La libertad de expresión, la cual existe en estrecha relación con la Democracia. Para muchos de los grandes estudiosos del tema es imposible hablar de Democracia en ausencia de libertad de expresión, llegando inclusive a clasificar a las democracias según la calidad de su información, elemento central de la libertad de expresión, y el carácter esencial de la libertad de prensa, elemento que constituye un reaseguro de información acerca de la vida social y de los asuntos públicos.


Indudablemente, a través de la posibilidad permanente de debate público y de cuestionar a quienes gobiernan se pueden fijar límites al ejercicio del gobierno. De ahí que la libertad de expresión y el libre acceso a la información estén íntimamente ligados a la Democracia y constituyan una de las formas más efectivas de control ciudadano sobre los poderes que integran el Estado.

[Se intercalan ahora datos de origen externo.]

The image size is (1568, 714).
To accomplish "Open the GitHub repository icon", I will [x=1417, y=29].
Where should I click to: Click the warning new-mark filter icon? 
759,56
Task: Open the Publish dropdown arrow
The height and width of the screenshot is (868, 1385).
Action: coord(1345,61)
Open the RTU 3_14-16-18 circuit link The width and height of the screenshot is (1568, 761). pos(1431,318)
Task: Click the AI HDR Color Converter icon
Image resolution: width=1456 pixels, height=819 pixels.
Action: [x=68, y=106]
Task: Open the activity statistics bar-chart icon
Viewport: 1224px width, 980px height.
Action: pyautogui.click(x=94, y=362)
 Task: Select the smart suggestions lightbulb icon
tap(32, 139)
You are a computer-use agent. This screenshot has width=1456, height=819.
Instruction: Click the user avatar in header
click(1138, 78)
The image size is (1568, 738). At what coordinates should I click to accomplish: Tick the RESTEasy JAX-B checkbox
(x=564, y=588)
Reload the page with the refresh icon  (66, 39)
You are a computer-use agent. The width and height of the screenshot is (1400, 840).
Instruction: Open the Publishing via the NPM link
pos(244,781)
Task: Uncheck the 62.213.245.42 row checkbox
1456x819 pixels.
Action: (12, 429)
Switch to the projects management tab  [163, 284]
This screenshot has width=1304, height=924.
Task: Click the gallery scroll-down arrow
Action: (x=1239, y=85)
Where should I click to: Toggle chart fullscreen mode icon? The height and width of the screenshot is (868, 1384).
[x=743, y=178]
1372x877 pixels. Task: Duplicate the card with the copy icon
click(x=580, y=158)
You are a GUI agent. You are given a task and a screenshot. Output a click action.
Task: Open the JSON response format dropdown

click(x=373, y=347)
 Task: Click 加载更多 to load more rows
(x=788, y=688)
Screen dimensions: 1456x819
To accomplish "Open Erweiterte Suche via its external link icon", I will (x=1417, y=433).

Cada uno de los elementos antes expuesto y que constituyen parte indisoluble de una Democracia real, se encuentran vulnerados a exprofeso tanto en el ámbito formal como en el material en la Cuba post 1959. Tristemente nos ha tocado ser testigos de primera mano de un gobierno que en las últimas seis décadas ha sometido al país a una involución institucional que comenzó con la eliminación del pluripartidismo y con ello toda forma de participación ciudadana en la vida política del país, reservando la totalidad de los cupos correspondientes al poder ejecutivo, legislativo y judicial a los acólitos de su partido político, controlando de manera absoluta la información y toda forma de expresión, para finalmente sustituir el Estado de Derecho por lo que ha decir del actual presidente es una unidad de poder, que se encarga de reconocer los derechos de manera discrecional y garantizar impunidad a sus trasgresores.


Los principios de división de poderes, periodicidad de las funciones, responsabilidad de los gobernantes y publicidad de los actos de gobierno son requisitos indispensables de la Democracia y la República. Si no se cumple con los mismos, no existe ni una ni otra.